Bulgariens Politik ist geschwängert vom Geruch von russischem Öl und Gas

Der bulgarische Ministerpräsident Nikolay Denkov führt eine regierende Nicht-Koalition. Bild: Council of Ministers/CC BY-4.0

In Bulgarien gedeiht das Konzept der regierenden “Nicht-Koalition”. Streit um die Ausnahmeregelung zum Öl-Embargo, die eine Milliarde in Russlands Kriegskasse gespült haben soll.

„Auch wir haben der Welt etwas gegeben“, versichern sich die Bulgaren und Bulgarinnen zuweilen ihres nationalen Selbstwertgefühls. Als Exempel führen sie gerne den bulgarischstämmigen US-Amerikaner John Atanassoff an, den sie den Erfinder des Computers nennen. Zuletzt hat sich Bulgarien aber um eine Innovation auf dem Feld der Politik verdient gemacht. Diese ist nach Machiavellis Il Principe (Der Fürst) bekannterweise „die Summe der Mittel, die nötig sind, um zur Macht zu kommen und sich an der Macht zu halten und um von der Macht den nützlichsten Gebrauch zu machen“.

Ein seit langem vertrautes Mittel zur Ergreifung von Macht und ihren Erhalt ist „die Koalition“. Das politische Konzept der „Nicht-Koalition“ (bulg. „Ne-Koalitsia“) ist neu und darf als originär bulgarische Erfindung gelten.

Seit Anfang Juni 2023 regiert eine Nicht-Koalition das Balkanland. Sie ist dadurch entstanden, dass sich die erbitterten politischen Gegner vom liberal-konservativen Parteienbündnis aus „Wir setzen den Wandel fort” (PP) und „Demokratisches Bulgarien” (DB) einerseits und die rechtsgerichtete Partei „Bürger für eine Europäische Entwicklung Bulgariens” (GERB) andererseits auf ein Regierungsbündnis verständigten, um eine sechste Parlamentswahl in zwei Jahren zu vermeiden.

Außer ihre bei jeder Gelegenheit betonte „euro-atlantische Orientierung“ verbindet die Nicht-Koalitionäre PP/DB und GERB politisch kaum gemeinsame Positionen, sondern eher persönliche Animositäten. Sie verständigten sich daher lediglich auf Eckpunkte wie schnellstmögliche Beitritte zum Schengener Raum und zur Eurozone sowie militärische Unterstützung der Ukraine. Eine Koalitionsvereinbarung als Programm ihrer gemeinsamen Regierungstätigkeit unterzeichneten sie nicht. Die politischen Berichterstatter fanden für sie daher die Bezeichnung „Nicht-Koalition“.

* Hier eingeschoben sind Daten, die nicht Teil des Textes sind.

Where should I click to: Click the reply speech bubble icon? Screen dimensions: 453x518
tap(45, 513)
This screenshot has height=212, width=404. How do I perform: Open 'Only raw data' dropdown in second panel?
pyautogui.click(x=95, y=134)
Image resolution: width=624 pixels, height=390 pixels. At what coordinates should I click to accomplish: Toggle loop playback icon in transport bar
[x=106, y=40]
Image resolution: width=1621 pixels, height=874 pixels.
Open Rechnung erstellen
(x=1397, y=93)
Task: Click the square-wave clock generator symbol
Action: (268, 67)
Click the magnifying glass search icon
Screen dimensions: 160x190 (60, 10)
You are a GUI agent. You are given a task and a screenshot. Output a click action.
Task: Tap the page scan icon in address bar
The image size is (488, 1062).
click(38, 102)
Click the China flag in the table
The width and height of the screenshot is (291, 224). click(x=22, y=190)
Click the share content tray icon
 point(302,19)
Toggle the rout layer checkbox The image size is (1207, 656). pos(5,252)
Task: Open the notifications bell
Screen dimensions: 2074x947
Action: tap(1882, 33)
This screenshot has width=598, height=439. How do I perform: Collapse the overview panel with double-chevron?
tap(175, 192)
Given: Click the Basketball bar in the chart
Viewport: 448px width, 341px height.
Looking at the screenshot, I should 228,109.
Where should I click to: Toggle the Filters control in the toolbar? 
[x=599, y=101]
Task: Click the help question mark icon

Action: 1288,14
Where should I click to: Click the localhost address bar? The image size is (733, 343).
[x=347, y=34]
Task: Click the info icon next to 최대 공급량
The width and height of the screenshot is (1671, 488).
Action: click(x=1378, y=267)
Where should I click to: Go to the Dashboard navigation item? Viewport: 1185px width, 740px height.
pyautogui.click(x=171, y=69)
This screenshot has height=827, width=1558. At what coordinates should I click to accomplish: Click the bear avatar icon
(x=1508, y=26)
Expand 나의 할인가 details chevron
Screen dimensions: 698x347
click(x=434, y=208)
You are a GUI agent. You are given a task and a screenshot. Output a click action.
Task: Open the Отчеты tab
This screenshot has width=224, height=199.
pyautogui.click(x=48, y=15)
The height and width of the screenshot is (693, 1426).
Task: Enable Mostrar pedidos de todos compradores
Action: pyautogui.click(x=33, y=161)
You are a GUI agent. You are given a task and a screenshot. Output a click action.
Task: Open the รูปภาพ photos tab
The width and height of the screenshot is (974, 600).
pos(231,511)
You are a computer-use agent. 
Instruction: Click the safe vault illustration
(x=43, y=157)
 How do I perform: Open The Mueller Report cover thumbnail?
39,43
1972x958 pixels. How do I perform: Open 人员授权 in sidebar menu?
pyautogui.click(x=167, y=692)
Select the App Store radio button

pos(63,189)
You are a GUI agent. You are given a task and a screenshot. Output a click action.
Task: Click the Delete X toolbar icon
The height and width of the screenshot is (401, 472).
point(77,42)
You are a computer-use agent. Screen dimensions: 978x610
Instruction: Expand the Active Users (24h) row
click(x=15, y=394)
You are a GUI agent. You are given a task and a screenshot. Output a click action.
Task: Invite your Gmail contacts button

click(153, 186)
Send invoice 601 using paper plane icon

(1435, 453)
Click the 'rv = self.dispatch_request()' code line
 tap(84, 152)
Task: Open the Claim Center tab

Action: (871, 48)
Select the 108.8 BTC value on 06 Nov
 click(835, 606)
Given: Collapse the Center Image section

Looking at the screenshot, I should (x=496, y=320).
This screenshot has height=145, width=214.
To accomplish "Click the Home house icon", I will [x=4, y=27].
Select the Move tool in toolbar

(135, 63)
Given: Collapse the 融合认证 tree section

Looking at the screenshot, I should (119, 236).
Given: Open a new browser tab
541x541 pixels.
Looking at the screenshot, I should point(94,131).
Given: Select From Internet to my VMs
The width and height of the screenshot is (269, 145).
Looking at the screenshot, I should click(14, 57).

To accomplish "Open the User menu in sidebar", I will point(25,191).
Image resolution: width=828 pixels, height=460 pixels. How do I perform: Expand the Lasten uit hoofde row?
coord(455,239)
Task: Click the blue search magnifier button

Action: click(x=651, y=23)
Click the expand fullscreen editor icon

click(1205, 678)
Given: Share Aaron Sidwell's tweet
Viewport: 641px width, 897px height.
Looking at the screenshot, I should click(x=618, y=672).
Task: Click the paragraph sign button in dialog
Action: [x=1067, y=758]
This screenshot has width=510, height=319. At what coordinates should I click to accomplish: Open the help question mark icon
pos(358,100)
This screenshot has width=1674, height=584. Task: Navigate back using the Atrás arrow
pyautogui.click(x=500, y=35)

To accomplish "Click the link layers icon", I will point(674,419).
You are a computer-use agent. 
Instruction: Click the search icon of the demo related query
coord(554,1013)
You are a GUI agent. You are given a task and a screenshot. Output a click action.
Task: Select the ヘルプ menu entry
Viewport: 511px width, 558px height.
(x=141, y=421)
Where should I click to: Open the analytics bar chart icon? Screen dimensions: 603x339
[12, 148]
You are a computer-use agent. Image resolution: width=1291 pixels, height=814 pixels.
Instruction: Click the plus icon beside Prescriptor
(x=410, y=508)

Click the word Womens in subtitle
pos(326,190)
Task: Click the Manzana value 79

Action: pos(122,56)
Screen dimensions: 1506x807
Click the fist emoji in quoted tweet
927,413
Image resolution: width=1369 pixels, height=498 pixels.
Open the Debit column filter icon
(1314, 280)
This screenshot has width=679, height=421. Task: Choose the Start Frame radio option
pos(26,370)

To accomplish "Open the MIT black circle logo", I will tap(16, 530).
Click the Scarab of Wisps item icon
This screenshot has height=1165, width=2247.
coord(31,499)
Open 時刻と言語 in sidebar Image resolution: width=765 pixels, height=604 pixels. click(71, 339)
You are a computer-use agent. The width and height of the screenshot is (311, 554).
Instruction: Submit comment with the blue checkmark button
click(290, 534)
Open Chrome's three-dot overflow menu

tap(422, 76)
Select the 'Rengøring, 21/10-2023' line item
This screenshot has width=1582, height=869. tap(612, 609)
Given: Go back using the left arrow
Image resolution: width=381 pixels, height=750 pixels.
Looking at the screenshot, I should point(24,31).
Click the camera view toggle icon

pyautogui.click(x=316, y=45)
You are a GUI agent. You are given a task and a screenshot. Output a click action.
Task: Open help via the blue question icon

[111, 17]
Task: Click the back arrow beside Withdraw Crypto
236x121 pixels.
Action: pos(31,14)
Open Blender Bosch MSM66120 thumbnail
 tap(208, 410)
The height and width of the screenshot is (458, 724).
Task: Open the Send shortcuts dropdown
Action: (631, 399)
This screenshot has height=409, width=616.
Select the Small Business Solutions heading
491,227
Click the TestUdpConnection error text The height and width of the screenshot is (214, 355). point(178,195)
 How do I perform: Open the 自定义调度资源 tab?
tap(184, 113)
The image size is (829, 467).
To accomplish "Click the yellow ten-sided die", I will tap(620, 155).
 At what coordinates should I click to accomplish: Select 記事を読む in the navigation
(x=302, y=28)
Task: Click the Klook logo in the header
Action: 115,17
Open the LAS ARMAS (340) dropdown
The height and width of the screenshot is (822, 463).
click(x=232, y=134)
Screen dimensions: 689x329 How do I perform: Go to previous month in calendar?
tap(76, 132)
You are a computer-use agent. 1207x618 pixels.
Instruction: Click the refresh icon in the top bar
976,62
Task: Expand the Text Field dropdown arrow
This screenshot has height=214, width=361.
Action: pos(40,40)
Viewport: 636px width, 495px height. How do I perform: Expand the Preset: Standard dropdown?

Die Nicht-Koalition aus PP/DB und GERB führte in den bulgarischen Parlamentarismus zudem das ihm bisher fremde Konzept der Rotation ein. Nach neun Monaten soll Ministerpräsident Nikolai Denkov (PP/DB) in seinem Amt von der früheren  EU-Kommissarin für Forschung, Innovation, Bildung, Kultur und Jugend Marija Gabriel (GERB) abgelöst werden.

Eine regierende Nicht-Koalition politischer Widersacher ist naturgemäß ein diffiziles fragiles Konstrukt. Ihre bulgarische Variante wird im öffentlichen Diskurs deshalb auch „Sglobkata” (dt. das Gebilde) genannt. Ob „das Gebilde“ aka Nicht-Koalition den Wahlkampf zu den Kommunalwahlen Ende Oktober 2023 überstehen würde, galt zum Zeitpunkt seiner Schöpfung im Juni 2023 als zweifelhaft. Tatsächlich ist heute wie damals ungewiss, ob es den avisierten Zeithorizont bis zur geplanten Rotation Gabriel / Denkov im März 2024 überdauern kann.

Die persönliche Unverträglichkeit der Nicht-Koalitionäre in ihrem politischen Verhältnis zueinander erweist sich dieser Tage bei den Bemühungen, einen Vorsitzenden für den Gemeinderat der bulgarischen Hauptstadt Sofia zu bestimmen. Nachdem der GERB-Kandidat bei der Wahl für das Amt von Sofias Bürgermeister dem PP/DB-Kontrahenten Vasil Tersiev unterlegen ist, verweigern die GERB-Stadtabgeordneten dem PP/DB-Vorschlag für den Vorsitz im Stadtparlament ihre Zustimmung. Damit ist die Arbeit des Kommunalorgans erfolgreich blockiert. „Sollte die Wahl eines Vorsitzenden in drei Monaten nicht gelingen”, warnte Bürgermeister Tersiev bereits, „ist die Neuwahl des Gemeinderats erforderlich”.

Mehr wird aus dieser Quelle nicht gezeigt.